#### [What you will do]
**a)** Can you sum up the teen vandalism article in two sentences?
**b)** Could you write the next paragraph of the teen vandalism article, picking up after its final sentence?

Teen Vandalism: What Can You Do?

Rita Jan

When teens vandalize property, it is considered either an act of aggression or a plea for help. In fact, both are true for the same reason. First, we must examine why teenagers "act out" and what you can do about it.

Adult development occurs between 14 and 17 years of age. This is full, physical and mental development. Their emotional development is up to you and you must actively work to help them with this area of their lives. Now, if you are emotionally immature yourself, you might wish to see to it that they are around emotionally intelligent people on a regular basis, since you will not be able to help them with this. In any case, back to vandalism --

Teens are really adults, and the concept of a transition between childhood and adulthood is false. During puberty, the physical and mental changes affecting a human occur and are set in more long-term concrete. If your teen is frustrated because they do not have enough responsibility and privilege, it is because, evolutionarily speaking (and Biblically speaking), they are SUPPOSED to have the exact same amount of responsibility and privilege as you, their parent. The U.S. is one of the most stunted countries in the world which lengthens the "adolescent transition" over a period of a decade, rather than six months, which is normal.

You're going to have to make some changes. Since your teen is clearly (how much vandalism and frustration have they exhibited in the last month alone?) dissatisfied with this abnormally long process of adolescence, you will have to dramatically change their lifestyle. Begin with having them read this article, so that they understand what you will be doing. Simply changing your behavior without telling them is a recipe for disaster. They must be informed on all of your decisions, especially since they are adult status, but are still under your guidance and are probably still dependent upon you. You will have to change how you look at them. You will have to change how much power you give them in your household and in your family, and, since they and all of their friends are so used to being stuck in limbo between childhood and adulthood, you will have to be VERY patient with them while they stretch their wings and learn how to fly.

#### [Record excerpts]

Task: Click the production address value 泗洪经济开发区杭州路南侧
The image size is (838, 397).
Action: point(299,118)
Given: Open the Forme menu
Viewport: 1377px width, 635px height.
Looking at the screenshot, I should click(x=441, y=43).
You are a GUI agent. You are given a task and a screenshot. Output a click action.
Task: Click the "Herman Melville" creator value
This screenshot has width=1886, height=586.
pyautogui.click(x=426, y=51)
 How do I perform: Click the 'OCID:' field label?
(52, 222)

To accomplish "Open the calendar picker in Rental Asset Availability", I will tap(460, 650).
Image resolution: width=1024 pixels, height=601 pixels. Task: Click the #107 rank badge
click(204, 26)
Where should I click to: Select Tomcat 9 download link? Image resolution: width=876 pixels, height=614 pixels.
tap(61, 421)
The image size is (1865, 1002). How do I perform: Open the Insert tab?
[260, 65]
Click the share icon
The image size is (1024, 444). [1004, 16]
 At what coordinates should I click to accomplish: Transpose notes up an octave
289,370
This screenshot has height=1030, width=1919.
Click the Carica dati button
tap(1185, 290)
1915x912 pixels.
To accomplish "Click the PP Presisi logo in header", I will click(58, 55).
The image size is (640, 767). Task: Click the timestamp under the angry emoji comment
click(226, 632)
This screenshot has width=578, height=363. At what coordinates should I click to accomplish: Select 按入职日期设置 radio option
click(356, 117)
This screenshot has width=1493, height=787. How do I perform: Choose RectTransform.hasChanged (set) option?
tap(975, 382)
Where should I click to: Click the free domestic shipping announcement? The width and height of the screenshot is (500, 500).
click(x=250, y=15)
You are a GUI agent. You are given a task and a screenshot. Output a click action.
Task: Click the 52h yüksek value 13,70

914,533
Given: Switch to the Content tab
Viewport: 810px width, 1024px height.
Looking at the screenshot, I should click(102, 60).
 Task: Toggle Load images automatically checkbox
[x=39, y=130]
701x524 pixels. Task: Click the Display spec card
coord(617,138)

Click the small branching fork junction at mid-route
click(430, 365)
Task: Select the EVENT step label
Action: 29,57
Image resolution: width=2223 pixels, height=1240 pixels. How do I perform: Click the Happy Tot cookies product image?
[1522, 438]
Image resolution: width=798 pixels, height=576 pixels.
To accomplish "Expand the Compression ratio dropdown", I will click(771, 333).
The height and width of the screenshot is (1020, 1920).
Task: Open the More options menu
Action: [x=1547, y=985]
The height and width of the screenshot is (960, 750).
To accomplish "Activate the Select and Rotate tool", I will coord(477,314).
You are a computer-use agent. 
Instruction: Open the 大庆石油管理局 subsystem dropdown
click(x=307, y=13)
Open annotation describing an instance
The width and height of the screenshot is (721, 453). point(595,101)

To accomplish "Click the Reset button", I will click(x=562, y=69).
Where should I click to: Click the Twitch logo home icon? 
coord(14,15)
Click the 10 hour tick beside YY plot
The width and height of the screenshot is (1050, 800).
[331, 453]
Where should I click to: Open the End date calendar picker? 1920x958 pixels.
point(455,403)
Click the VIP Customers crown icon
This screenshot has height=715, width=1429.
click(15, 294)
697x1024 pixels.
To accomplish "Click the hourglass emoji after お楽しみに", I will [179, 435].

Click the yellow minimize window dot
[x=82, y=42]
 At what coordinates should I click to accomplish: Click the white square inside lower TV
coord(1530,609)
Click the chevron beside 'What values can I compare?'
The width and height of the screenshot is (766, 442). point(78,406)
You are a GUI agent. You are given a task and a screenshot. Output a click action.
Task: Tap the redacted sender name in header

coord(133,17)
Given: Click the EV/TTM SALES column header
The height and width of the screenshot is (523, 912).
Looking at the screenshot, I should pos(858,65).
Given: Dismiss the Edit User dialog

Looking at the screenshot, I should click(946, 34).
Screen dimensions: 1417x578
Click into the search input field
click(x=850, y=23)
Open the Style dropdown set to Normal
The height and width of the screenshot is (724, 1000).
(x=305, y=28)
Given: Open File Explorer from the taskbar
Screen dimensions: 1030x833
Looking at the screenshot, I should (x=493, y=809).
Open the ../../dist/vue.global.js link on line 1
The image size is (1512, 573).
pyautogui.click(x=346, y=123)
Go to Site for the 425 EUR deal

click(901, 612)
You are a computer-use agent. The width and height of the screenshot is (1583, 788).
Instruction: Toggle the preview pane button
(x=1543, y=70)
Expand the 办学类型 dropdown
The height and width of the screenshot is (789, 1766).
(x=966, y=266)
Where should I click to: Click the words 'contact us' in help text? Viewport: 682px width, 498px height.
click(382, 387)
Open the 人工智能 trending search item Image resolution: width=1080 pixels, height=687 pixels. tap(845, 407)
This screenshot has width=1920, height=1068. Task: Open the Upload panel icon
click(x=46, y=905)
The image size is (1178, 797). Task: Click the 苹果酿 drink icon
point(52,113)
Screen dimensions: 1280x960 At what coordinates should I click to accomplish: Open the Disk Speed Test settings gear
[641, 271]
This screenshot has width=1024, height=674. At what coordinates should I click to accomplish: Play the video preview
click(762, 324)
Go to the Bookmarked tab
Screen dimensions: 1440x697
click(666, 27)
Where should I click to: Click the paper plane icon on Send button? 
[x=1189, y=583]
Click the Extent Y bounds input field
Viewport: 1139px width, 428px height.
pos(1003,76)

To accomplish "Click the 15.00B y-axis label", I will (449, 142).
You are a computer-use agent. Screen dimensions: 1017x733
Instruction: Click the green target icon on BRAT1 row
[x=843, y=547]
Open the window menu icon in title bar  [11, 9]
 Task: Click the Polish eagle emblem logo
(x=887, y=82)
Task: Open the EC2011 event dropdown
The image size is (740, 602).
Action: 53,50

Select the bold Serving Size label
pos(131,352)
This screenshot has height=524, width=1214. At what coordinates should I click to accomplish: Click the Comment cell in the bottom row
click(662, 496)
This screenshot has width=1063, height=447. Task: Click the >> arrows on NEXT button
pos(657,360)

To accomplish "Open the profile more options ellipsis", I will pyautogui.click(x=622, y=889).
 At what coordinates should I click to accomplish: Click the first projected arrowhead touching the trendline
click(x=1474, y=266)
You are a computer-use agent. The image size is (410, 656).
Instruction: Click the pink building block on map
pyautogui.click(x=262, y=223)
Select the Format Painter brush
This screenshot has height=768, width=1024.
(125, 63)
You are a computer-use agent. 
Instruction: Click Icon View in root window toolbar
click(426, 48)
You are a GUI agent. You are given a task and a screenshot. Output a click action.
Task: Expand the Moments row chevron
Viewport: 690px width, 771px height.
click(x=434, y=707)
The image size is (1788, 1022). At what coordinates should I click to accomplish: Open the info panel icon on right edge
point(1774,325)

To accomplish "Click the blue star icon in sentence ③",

#### [Results in order]
**a)** The article says that teen vandalism is both an act of aggression and a plea for help, because teens are really adults who are frustrated at lacking the responsibility and privilege their parents have, while the U.S. stretches adolescence over a decade instead of six months. It tells parents to have their teen read the article, change how they look at the teen, give the teen more power in the household and family, and be very patient with them.

**b)**
Ah, the role-modeling you must do. Again, and I cannot stress this enough, you must be gentle with them and very tolerant of them, because as soon as you get the hang of seeing them as adults, you will begin expecting them to BE adults, which they are really not used to just yet. So, give them adult responsibilities, such as treat them as if they are your roommates rather than your kids, have them pay rent (and evict them if they don't), give them complete control over their groceries and what they eat, and stop giving them any sort of advice unless they ask you for it, and then only satisfy the bare requirements of advice. Trust me, they will ask for more details when they need them.

Be consistent. As knowledgeable as I am on parent-teen relationships, and I am very knowledgeable, I myself have had great difficulty in achieving a consistent relationship with one of my parents. Perhaps you will recognize the problem in your own life: when your teens act like adults, you wish for them to still have the nurturing parent-child relationship which you had before and are almost offended at their adult behavior, and when they act like teenagers, you are frustrated with their lack of growth and maturity. Now, you have a great deal of influence over their lives, because parents naturally do. However, if they are constantly trying to please you by fulfilling the adult role and then fulfilling the teen role and switching back and forth every time you change your mood, this will produce a great deal of chaos and frustration in their lives. Then, they will begin acting out on YOU. Pick adulthood, satisfy your parental needs by going through old photo albums, and let them go.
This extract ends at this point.